Saturday 30 January 2010
We were having a lot of problems on Tinderbox with xpcshell tests randomly failing on Windows by returning exit code 1. Curiously, it seemed that almost any test could fail this way, with low probability, and the output log for each test indicated that all the actual subtest assertions passed, the process just mysteriously returned an exit code of 1 for no apparent reason.
Naturally I charged into battle with my sword +5 against orange (i.e., VMWare's record-and-replay debugging). The tests failed randomly about one run in a thousand, so capturing a failure wasn't hard. Then I verified that the problematic xpcshell run was passing 0 as the exit code for the final NtTerminateProcess system call, but the outer python script was indeed getting 1 from GetExitCodeProcess. Very mysterious!

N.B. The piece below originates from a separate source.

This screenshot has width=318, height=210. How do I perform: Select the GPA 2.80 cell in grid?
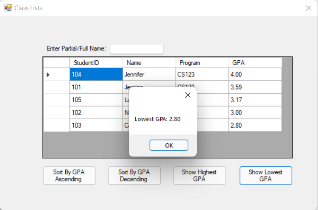[x=255, y=126]
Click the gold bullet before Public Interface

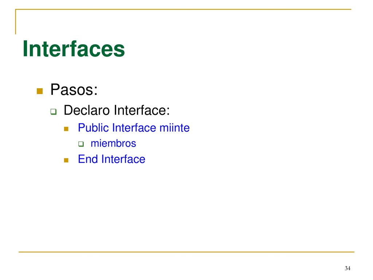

I was at a loss for a while until some questions from Benjamin Smedberg led me to observe that in the failing run, the Google Breakpad helper thread was still alive at process termination, but in passing runs, that thread had exited before process termination.
Benjamin then looked into the Breakpad shutdown code and noticed it using TerminateThread to shut down its helper thread. The MSDN documentation for TerminateThread warns that that function is an extremely dangerous API, because it abruptly terminates the thread, leaving any shared resources it was manipulating in a possibly inconsistent state. Nevertheless, the Breakpad shutdown code seems to use it in a safe way ... mostly. We observed that that code was passing exit code 1 to TerminateThread. Changing that exit code to 44 made the exit code returned in our randomly failing tests change to 44. Clearly, somehow the exit code set for the Breakpad helper thread by TerminateThread was becoming the exit code for the process!
We think that, although it's not mentioned in MSDN, TerminateThread is actually asynchronous. The thread is not terminated immediately. If you're (un)lucky, the main thread can trigger process exit (passing exit code 0) before the helper thread's termination is complete. Then, somewhere in the netherworld of NT kernel process finalization, after the main thread has been terminated, termination of the helper thread finally completes and as the last thread to terminate, its exit code is recorded as the process exit code!
Moral of the story: never use TerminateThread. If you must use TerminateThread, you should probably try to wait for termination to finish (e.g. by calling WaitForSingleObject) before exiting the process, if you care about your process exit code. Another moral is that record-and-replay debugging rocks (but we already knew that). Yet another moral is that debugging closed-source operating systems sucks (but we already knew that too).